Mathematical modelling of a new weed incursion and its control in large area cropping systems
Rohan T. Jayasuriya, Remy van de Ven and Randall E. Jones
CRC for Australian Weed Management and NSW Department of Primary Industries, Orange Agricultural Institute, Forest Road, Orange, New South Wales 2800, Australia.
Abstract
A mathematical model incorporating weed growth, dispersal and control is developed to represent the spread of a weed from a point source in cropping fields. This model allows the simulation of theoretical rates of weed spread and the examination of spatial distribution of a new weed infestation on a large regional scale.
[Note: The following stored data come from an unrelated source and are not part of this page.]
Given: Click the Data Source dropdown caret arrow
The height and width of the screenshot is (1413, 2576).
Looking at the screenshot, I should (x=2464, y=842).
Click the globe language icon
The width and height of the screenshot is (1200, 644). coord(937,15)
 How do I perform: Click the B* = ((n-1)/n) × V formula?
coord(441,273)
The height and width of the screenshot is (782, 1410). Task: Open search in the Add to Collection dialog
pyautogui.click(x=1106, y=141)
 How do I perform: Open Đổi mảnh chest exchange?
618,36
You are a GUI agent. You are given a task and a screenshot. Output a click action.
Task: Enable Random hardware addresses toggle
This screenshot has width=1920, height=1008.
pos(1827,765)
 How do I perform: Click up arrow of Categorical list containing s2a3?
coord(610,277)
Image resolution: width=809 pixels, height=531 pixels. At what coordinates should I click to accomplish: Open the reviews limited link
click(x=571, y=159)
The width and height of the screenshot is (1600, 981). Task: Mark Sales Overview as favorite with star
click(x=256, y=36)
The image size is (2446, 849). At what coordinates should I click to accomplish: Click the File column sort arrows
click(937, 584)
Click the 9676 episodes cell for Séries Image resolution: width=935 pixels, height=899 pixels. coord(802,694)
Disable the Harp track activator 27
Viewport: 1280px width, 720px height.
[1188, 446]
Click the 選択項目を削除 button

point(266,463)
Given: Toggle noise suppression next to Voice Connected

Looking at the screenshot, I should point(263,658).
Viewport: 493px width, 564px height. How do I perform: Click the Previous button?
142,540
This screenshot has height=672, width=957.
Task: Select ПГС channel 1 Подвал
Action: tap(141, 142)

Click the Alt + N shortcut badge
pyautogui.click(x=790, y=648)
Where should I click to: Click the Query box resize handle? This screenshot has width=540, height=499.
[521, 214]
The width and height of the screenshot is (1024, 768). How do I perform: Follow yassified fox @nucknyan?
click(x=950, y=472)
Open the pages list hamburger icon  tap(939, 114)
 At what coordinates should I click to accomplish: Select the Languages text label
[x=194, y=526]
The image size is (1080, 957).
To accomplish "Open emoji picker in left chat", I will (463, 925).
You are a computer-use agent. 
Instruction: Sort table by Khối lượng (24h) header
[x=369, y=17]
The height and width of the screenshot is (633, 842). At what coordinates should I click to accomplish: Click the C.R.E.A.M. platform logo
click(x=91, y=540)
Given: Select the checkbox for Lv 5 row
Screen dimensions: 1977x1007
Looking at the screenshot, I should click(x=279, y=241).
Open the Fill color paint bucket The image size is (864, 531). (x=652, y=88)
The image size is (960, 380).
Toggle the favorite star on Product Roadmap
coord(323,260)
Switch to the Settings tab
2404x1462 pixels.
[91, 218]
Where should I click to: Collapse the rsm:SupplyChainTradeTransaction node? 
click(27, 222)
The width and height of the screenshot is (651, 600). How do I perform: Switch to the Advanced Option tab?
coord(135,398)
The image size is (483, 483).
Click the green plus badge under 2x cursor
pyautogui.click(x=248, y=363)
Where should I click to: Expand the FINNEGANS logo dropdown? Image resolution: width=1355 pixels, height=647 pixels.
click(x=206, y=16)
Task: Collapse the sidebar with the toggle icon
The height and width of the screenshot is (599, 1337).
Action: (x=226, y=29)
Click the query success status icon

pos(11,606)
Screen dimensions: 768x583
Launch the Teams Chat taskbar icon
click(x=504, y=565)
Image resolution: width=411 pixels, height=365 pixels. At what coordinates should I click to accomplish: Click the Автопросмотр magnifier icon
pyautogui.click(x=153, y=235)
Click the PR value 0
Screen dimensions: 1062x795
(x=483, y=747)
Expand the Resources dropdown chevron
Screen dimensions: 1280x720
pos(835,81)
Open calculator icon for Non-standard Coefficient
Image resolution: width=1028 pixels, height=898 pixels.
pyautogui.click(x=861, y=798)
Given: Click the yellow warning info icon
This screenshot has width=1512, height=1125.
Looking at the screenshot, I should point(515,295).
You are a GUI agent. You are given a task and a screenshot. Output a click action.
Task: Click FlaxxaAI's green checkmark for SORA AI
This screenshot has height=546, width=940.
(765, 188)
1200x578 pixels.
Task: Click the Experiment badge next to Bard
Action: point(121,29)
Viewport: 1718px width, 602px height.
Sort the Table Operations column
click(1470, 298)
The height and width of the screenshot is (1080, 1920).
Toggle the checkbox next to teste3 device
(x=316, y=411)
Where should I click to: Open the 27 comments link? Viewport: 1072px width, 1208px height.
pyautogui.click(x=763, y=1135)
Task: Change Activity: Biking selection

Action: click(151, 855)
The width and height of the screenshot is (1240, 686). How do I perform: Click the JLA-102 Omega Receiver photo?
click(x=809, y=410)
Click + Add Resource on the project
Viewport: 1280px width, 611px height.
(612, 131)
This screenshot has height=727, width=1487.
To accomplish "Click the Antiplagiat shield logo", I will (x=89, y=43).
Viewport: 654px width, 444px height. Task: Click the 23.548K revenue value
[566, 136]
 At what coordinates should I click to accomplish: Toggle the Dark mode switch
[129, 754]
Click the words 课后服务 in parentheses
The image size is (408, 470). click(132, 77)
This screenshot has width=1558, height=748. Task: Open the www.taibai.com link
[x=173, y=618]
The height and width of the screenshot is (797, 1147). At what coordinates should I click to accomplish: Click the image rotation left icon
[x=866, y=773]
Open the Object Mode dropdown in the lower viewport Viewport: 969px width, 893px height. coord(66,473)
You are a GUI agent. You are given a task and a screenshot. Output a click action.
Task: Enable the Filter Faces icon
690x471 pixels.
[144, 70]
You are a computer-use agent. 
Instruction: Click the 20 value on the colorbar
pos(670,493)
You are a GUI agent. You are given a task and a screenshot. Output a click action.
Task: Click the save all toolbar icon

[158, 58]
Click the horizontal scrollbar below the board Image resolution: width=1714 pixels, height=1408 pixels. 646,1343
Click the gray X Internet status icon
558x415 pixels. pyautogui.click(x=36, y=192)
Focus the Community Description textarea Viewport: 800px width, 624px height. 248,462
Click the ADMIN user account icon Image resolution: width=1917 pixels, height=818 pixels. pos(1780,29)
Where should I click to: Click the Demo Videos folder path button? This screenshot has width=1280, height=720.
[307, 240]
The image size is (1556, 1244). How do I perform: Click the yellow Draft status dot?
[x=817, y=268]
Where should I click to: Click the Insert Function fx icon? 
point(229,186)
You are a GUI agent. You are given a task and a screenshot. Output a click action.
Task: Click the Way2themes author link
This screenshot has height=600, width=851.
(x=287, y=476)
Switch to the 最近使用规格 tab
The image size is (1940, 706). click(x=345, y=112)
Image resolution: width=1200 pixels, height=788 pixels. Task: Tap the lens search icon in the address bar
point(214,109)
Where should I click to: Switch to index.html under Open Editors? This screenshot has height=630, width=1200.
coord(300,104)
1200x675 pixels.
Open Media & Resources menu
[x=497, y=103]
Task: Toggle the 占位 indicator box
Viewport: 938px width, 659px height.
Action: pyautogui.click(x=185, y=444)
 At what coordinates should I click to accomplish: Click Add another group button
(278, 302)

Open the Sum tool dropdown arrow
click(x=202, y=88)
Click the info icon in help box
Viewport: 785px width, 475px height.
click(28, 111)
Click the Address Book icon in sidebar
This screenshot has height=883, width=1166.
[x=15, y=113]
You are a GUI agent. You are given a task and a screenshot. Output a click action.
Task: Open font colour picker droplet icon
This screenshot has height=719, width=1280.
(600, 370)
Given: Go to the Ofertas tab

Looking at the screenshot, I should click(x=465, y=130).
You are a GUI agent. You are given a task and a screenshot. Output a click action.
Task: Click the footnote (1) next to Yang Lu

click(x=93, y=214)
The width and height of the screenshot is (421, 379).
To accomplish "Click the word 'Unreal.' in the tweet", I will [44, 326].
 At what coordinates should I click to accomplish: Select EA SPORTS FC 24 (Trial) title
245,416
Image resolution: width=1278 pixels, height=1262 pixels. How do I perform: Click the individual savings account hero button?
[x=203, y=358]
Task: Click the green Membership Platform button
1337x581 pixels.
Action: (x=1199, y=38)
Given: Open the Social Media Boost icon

The model is cellular in structure, dividing space into discrete units. The starting point is with an initial population at a point source, such as might arise with the arrival of a newly invading species, an emerging sleeper weed or the first herbicide-resistant plants in an arable field. The location of this point source is set in the centre of the hypothetical grid field. From this starting point, the spread of weeds is modelled at annual intervals. Risk is a critical issue to this modelling; the weed spread functions being stochastic (with different probability distributions incorporating rare events in the dispersal process), and the weed control effort decision being probabilistic. Six case study weed spread simulations were undertaken to demonstrate the model's applicability to different weed incursions with differences in weed biology, rates of spread and to demonstrate the effects of weed search and control effort. The simulated model results are discussed in relation to a case study of awnless barnyard grass (Echinochloa colona) spread and its control in northern New South Wales, Australia.